The episode’s major twist is also pretty compelling — and built up with the right amount of suspense, I thought. A cult member’s wife claims to be innocent but turns out to also be playing her own game with the investigators, and in the process she manages to kill an agent. Maggie is totally freaky and weird, and I imagine we’re going to see a lot more of her.
This week we also learn an interesting piece of backstory, which is that Ryan and Joe were friendly, even friends, before Ryan realized that Joe himself was the serial killer. It’s an interesting tidbit-one that adds to the already complicated relationship between the two men (which seems to also involve a shared lover and a shared child). I haven’t totally bought this deadly pairing yet, though. I like the idea, and I can see it working-it’s a sort of Valjean/Javert relationship, but with a cult — but in order for that to happen there would need to be a lot more moral ambiguity about Joe, the cult, and what they’re trying to accomplish. Every time I get a little excited about one of the cult characters, I remember — stabbing. eyes out of. helpless women. blood everywhere. — and then I usually snap out of it. There are enough horrible acts of unforgivable violence on the show that moral ambiguity is essentially tossed right out the window.

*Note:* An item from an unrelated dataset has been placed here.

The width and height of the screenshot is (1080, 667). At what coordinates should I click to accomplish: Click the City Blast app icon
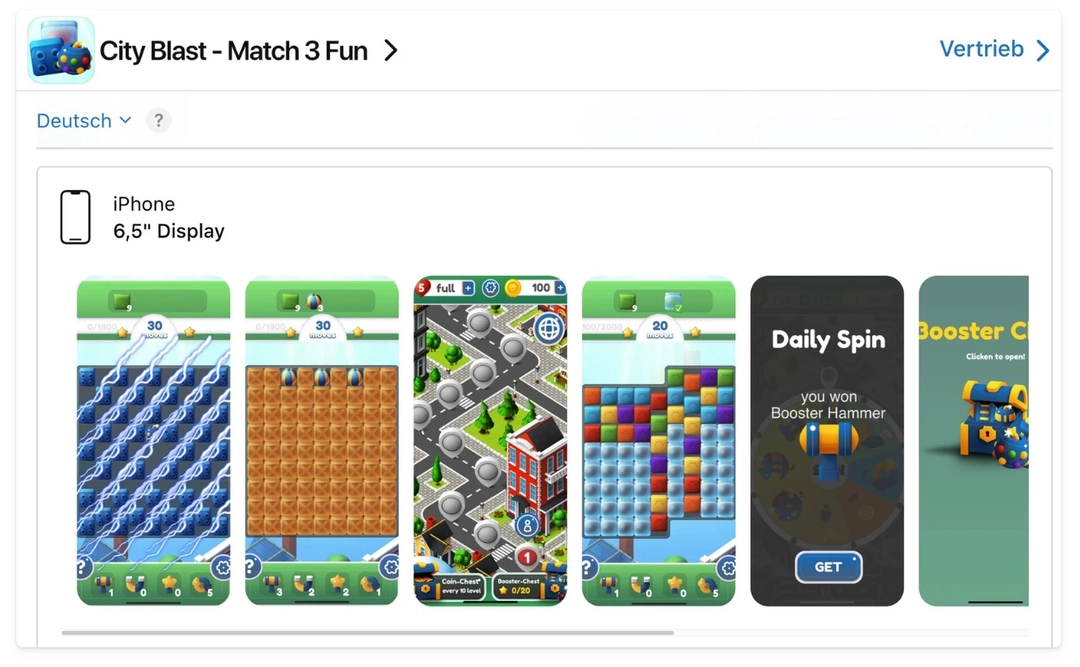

You get the impression that someone on “The Following’s” writing staff is churning out stories that are literally the stuff of their nightmares, with new variations and riffs upon the same themes each time. “The Poet’s Fire” has some absolutely terrifying moments, both ludicrously over-the-top and bone-chiling. I’m particularly thinking of the girl Paul pics up in the convenience store — the girl that ends up with her head bashed into a the side of a car and tied up in the cult trio’s basement, part of Paul’s twisted attempt to try to assert his power over… something or someone, given that Emma has so viciously established her dominance. It’s a moment where I felt my own safety threatened, because it’s a random act of cruelty, one that feels like it brushes up against my own fears. And this episode’s final moments, where Joey is being taught to kill small animals by his captors, are so twisted and beyond words creepy that it’s the stuff of nightmares.

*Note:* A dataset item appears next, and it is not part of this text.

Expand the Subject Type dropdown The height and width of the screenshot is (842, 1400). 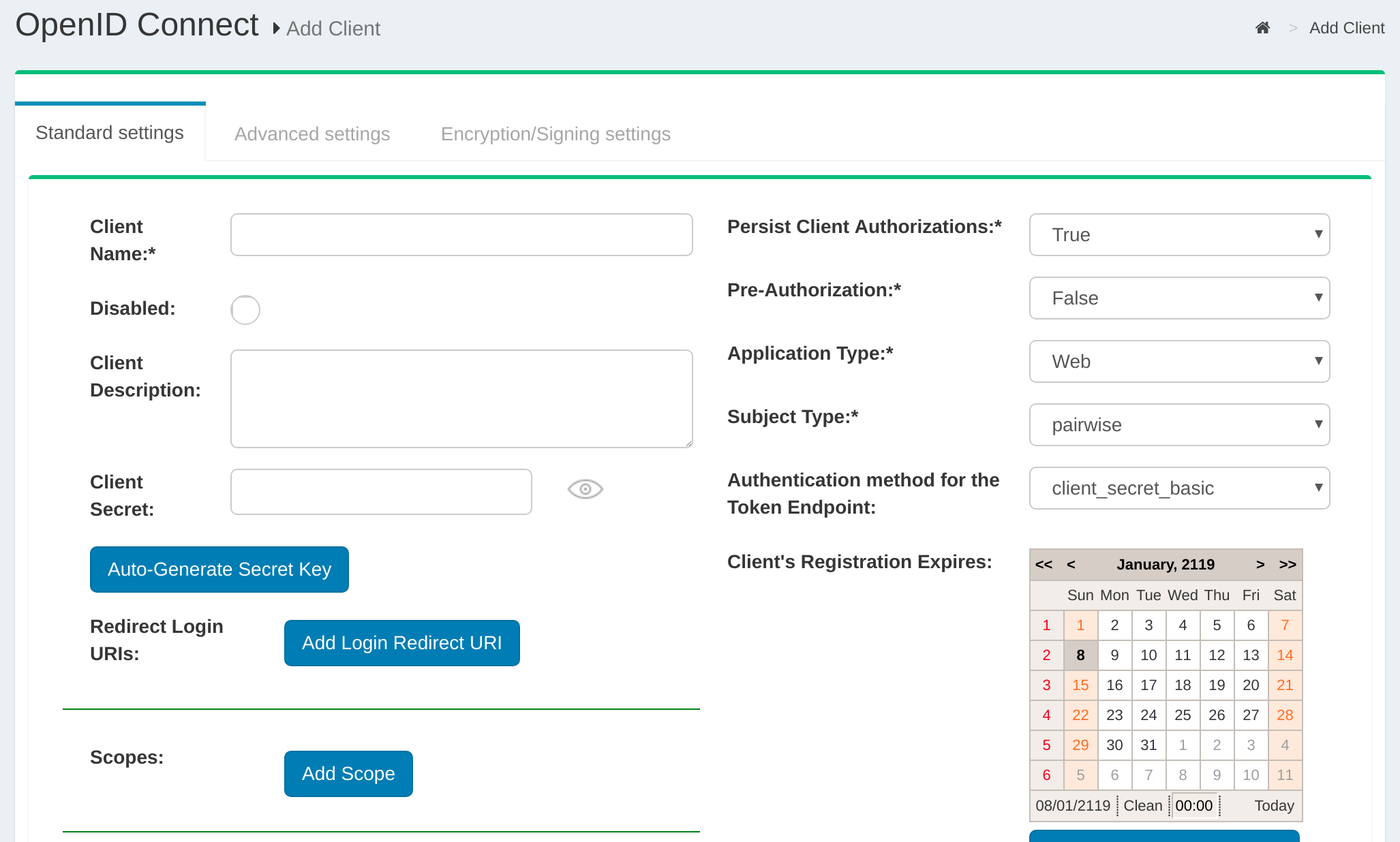coord(1179,425)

But some of these acts are just bizarre, though. I have some questions, for example, about why Joe would want to teach his son to be a serial killer, if that’s what he’s doing. The motivations are expressed, but unclear. Again, I know that the show is playing around with the idea of shock, and shocking-ness, but I’m not quite convinced by the cult’s rituals and bloodthirstiness — the group stabbing game was a little too much, on top of the weird shack of horrors the investigators covered up last week. Maybe I’ve read too many fantasy stories, but the web of enchantment and projected meaning doesn’t quite hold together — yet. Perhaps it will find a way to do so. 
Of all the cult members, the only one that so far seems entirely plausible is Emma. Somehow in my mind she’s the most terrifying serial killer of them all — though Maggie, it appears, might take a close second. Because unlike the rest of them, who seem to be following some set of rules (an entirely horrific and insane set of rules, but anyway) — Emma’s actually verging on madness. That swipe at Paul is one of the more insane things we’ve seen on the show — there’s nothing premeditated or meaningful about it. It’s just violence. It’s much easier to see how Joe manipulated her into what she has become, given what we’ve seen.
All in all this episode reminded me of “The Watcher,” the 2000 film in which Keanu Reeves, of all people, played a serial killer. I watched it right when it came out — when I was a bit younger and more impressionable — and I was absolutely terrified by it. Not just because serial killers are random and horrific, but because the unnamed fear in the film was the fear for the single, mousy young woman, a young woman I could identify with.
“The Following” is capitalizing on that same nebulous fear — the fear for the vulnerable in our society, especially women. It’s a distorted mirror held up to our fears, and when the show stays there, in the murky, haunted, gothic space demarcated by Poe, it tends to be most effective. So far, I think its success is a little erratic scene-to-scene, but the characters need a little time to grow, so who knows.
Odds and ends:
*** Sad to see Reilly go. I liked him a lot.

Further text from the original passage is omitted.